- _Work task_
Return every line of the data exactly as it appears.

- _Supplied entries_

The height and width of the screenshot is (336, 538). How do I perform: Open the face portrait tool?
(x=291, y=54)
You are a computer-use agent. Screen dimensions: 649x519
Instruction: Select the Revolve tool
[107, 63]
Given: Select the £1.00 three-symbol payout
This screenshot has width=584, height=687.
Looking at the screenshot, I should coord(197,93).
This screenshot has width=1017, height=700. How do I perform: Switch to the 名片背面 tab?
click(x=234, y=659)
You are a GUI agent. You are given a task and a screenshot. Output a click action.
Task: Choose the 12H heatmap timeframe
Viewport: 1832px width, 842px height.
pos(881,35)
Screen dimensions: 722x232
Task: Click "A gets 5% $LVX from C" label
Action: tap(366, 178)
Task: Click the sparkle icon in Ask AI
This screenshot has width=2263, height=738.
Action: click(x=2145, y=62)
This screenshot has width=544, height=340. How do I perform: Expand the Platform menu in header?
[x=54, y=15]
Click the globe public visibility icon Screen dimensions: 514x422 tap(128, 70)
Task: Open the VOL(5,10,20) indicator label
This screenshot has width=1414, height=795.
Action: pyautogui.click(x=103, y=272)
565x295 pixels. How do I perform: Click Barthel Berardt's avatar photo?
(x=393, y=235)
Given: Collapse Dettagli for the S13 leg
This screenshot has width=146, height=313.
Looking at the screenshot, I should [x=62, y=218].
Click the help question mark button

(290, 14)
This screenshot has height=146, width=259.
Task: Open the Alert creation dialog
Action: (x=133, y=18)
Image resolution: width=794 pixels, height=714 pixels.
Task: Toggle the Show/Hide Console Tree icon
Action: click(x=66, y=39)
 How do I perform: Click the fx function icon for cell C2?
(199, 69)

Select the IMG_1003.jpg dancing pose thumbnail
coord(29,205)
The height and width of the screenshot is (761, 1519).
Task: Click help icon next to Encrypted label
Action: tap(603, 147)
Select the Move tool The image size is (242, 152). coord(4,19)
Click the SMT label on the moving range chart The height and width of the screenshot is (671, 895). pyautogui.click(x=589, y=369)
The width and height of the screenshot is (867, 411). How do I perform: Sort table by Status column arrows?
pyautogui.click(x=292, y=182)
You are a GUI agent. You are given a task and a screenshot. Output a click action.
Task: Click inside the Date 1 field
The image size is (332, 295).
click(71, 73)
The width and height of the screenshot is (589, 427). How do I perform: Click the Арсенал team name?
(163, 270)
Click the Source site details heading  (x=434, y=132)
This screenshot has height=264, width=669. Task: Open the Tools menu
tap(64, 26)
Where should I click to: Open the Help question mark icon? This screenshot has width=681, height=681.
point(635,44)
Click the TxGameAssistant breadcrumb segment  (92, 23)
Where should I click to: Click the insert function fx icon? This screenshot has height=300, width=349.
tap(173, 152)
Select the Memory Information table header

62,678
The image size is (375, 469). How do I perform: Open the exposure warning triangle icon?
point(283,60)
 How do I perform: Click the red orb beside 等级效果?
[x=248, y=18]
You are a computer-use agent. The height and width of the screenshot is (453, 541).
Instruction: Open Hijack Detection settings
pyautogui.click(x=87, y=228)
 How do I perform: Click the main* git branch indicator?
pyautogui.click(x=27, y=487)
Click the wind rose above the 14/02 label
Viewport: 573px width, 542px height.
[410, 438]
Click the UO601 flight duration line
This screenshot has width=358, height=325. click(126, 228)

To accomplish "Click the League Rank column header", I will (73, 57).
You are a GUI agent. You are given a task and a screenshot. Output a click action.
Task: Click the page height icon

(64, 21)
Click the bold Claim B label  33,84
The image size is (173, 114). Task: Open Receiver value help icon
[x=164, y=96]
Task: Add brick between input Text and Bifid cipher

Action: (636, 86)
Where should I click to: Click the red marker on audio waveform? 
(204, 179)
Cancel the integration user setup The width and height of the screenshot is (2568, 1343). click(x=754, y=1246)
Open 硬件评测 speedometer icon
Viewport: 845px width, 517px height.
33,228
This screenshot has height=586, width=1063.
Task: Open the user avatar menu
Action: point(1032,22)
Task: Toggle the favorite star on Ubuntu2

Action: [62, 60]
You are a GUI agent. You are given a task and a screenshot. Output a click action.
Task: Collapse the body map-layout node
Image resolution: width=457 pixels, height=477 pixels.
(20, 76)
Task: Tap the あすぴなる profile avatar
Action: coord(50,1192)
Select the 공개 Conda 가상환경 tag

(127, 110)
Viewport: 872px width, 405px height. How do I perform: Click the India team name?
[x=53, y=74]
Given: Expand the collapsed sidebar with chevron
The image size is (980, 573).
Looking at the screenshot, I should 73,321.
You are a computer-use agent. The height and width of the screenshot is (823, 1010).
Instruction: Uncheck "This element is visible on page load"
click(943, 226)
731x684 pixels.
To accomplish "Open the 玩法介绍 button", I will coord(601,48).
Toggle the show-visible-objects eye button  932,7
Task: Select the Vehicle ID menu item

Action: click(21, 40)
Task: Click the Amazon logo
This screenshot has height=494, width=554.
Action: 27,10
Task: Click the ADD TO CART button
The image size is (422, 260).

- _Solved exercise_
The height and width of the screenshot is (336, 538). How do I perform: Open the face portrait tool?
(x=291, y=54)
You are a computer-use agent. Screen dimensions: 649x519
Instruction: Select the Revolve tool
[107, 63]
Given: Select the £1.00 three-symbol payout
This screenshot has width=584, height=687.
Looking at the screenshot, I should coord(197,93).
This screenshot has width=1017, height=700. How do I perform: Switch to the 名片背面 tab?
click(x=234, y=659)
You are a GUI agent. You are given a task and a screenshot. Output a click action.
Task: Choose the 12H heatmap timeframe
Viewport: 1832px width, 842px height.
pos(881,35)
Screen dimensions: 722x232
Task: Click "A gets 5% $LVX from C" label
Action: tap(366, 178)
Task: Click the sparkle icon in Ask AI
This screenshot has width=2263, height=738.
Action: click(x=2145, y=62)
This screenshot has width=544, height=340. How do I perform: Expand the Platform menu in header?
[x=54, y=15]
Click the globe public visibility icon Screen dimensions: 514x422 tap(128, 70)
Task: Open the VOL(5,10,20) indicator label
This screenshot has width=1414, height=795.
Action: pyautogui.click(x=103, y=272)
565x295 pixels. How do I perform: Click Barthel Berardt's avatar photo?
(x=393, y=235)
Given: Collapse Dettagli for the S13 leg
This screenshot has width=146, height=313.
Looking at the screenshot, I should [x=62, y=218].
Click the help question mark button

(290, 14)
This screenshot has height=146, width=259.
Task: Open the Alert creation dialog
Action: (x=133, y=18)
Image resolution: width=794 pixels, height=714 pixels.
Task: Toggle the Show/Hide Console Tree icon
Action: click(x=66, y=39)
 How do I perform: Click the fx function icon for cell C2?
(199, 69)

Select the IMG_1003.jpg dancing pose thumbnail
coord(29,205)
The height and width of the screenshot is (761, 1519).
Task: Click help icon next to Encrypted label
Action: tap(603, 147)
Select the Move tool The image size is (242, 152). coord(4,19)
Click the SMT label on the moving range chart The height and width of the screenshot is (671, 895). pyautogui.click(x=589, y=369)
The width and height of the screenshot is (867, 411). How do I perform: Sort table by Status column arrows?
pyautogui.click(x=292, y=182)
You are a GUI agent. You are given a task and a screenshot. Output a click action.
Task: Click inside the Date 1 field
The image size is (332, 295).
click(71, 73)
The width and height of the screenshot is (589, 427). How do I perform: Click the Арсенал team name?
(163, 270)
Click the Source site details heading  (x=434, y=132)
This screenshot has height=264, width=669. Task: Open the Tools menu
tap(64, 26)
Where should I click to: Open the Help question mark icon? This screenshot has width=681, height=681.
point(635,44)
Click the TxGameAssistant breadcrumb segment  (92, 23)
Where should I click to: Click the insert function fx icon? This screenshot has height=300, width=349.
tap(173, 152)
Select the Memory Information table header

62,678
The image size is (375, 469). How do I perform: Open the exposure warning triangle icon?
point(283,60)
 How do I perform: Click the red orb beside 等级效果?
[x=248, y=18]
You are a computer-use agent. The height and width of the screenshot is (453, 541).
Instruction: Open Hijack Detection settings
pyautogui.click(x=87, y=228)
 How do I perform: Click the main* git branch indicator?
pyautogui.click(x=27, y=487)
Click the wind rose above the 14/02 label
Viewport: 573px width, 542px height.
[410, 438]
Click the UO601 flight duration line
This screenshot has width=358, height=325. click(126, 228)

To accomplish "Click the League Rank column header", I will (73, 57).
You are a GUI agent. You are given a task and a screenshot. Output a click action.
Task: Click the page height icon

(64, 21)
Click the bold Claim B label  33,84
The image size is (173, 114). Task: Open Receiver value help icon
[x=164, y=96]
Task: Add brick between input Text and Bifid cipher

Action: (636, 86)
Where should I click to: Click the red marker on audio waveform? 
(204, 179)
Cancel the integration user setup The width and height of the screenshot is (2568, 1343). click(x=754, y=1246)
Open 硬件评测 speedometer icon
Viewport: 845px width, 517px height.
33,228
This screenshot has height=586, width=1063.
Task: Open the user avatar menu
Action: point(1032,22)
Task: Toggle the favorite star on Ubuntu2

Action: [62, 60]
You are a GUI agent. You are given a task and a screenshot. Output a click action.
Task: Collapse the body map-layout node
Image resolution: width=457 pixels, height=477 pixels.
(20, 76)
Task: Tap the あすぴなる profile avatar
Action: coord(50,1192)
Select the 공개 Conda 가상환경 tag

(127, 110)
Viewport: 872px width, 405px height. How do I perform: Click the India team name?
[x=53, y=74]
Given: Expand the collapsed sidebar with chevron
The image size is (980, 573).
Looking at the screenshot, I should 73,321.
You are a computer-use agent. The height and width of the screenshot is (823, 1010).
Instruction: Uncheck "This element is visible on page load"
click(943, 226)
731x684 pixels.
To accomplish "Open the 玩法介绍 button", I will coord(601,48).
Toggle the show-visible-objects eye button  932,7
Task: Select the Vehicle ID menu item

Action: click(21, 40)
Task: Click the Amazon logo
This screenshot has height=494, width=554.
Action: 27,10
Task: Click the ADD TO CART button
The image size is (422, 260).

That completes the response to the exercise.